══ PAGE TEXT ══
Remark: Remind me to go over this one next time.

Limitations of the Banker's Algorithm

Homework: 22, 25, and 30. There is an interesting typo in 22. A has claimed 3 units of resource 5, but there are only 2 units in the entire system. Change the problem by having B both claim and be allocated 1 unit of resource 5.

6.7 Other Issues

6.7.1 Two-phase locking

This is covered (MUCH better) in a database text. We will skip it.

6.7.2 Communication Deadlocks

We have mostly considered actually hardware resources such as printers, but have also considered more abstract resources such as semaphores.

There are other possibilities. For example a server often waits for a client to make a request. But if the request msg is lost the server is still waiting for the client and the client is waiting for the server to respond to the (lost) last request. Each will wait for the other forever, a deadlock.

A solution to this communication deadlock would be to use a timeout so that the client eventually determines that the msg was lost and sends another.

But it is not nearly that simple: The msg might have been greatly delayed and now the server will get two requests, which could be bad, and is likely to send two replies, which also might be bad.
═══
══ PROVIDED DATA ══
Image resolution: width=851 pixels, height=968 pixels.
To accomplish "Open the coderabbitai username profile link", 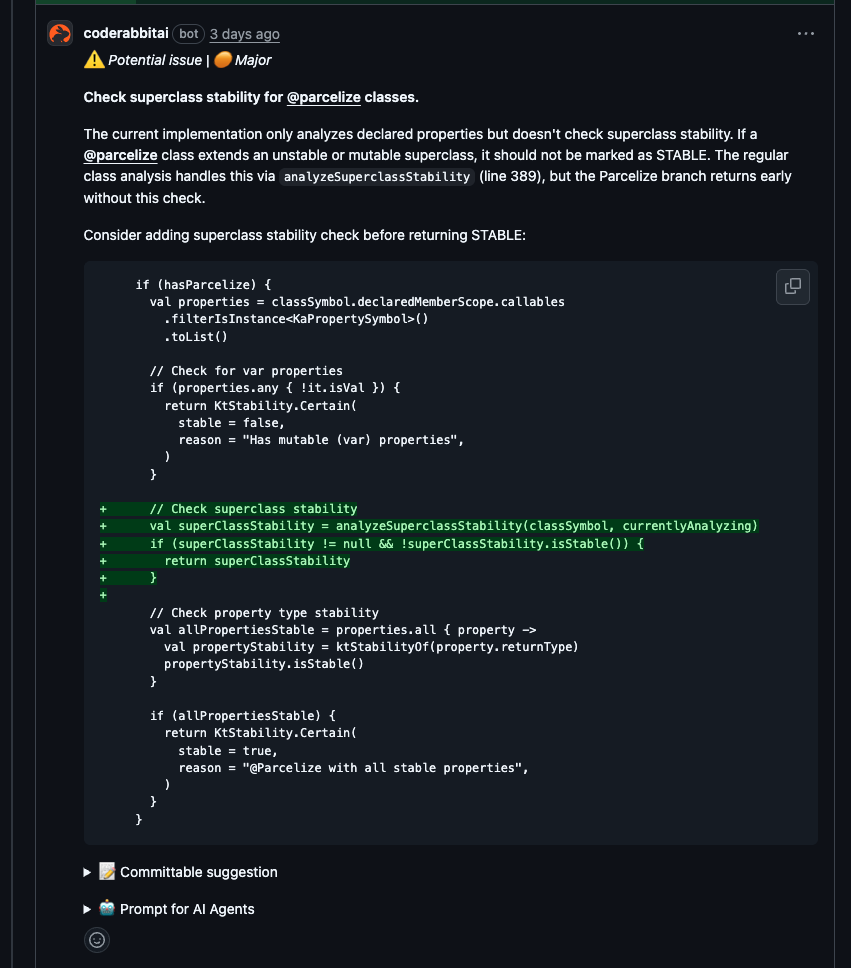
═══
TASKS AND EXERCISES =
- 1) In the deadlock notes, what fix do they propose for a communication deadlock?
- 2) Resume the deadlock notes, starting after their final sentence.

ANSWERS TO THE EXERCISE =
- 1) A timeout, so the client eventually decides the message was lost and sends another.

- 2)
This gives rise to the serious subject of communication protocols.

6.7.3 Livelock

Instead of blocking when a resource is not available, a process may (wait and then) try again to obtain it. Now assume process A has the printer, and B the CD-ROM, and each process wants the other resource as well. A will repeatedly request the CD-ROM and B will repeatedly request the printer. Neither can ever succeed since the other process holds the desired resource. Since no process is blocked, this is not technically deadlock, but a related concept called livelock.

6.7.4 Starvation

As usual FCFS is a good cure. Often this is done by priority aging and picking the highest priority process to get the resource. Also can periodically stop accepting new processes until all old ones get their resources.

6.8 Research on Deadlocks

6.9 Summary

Read.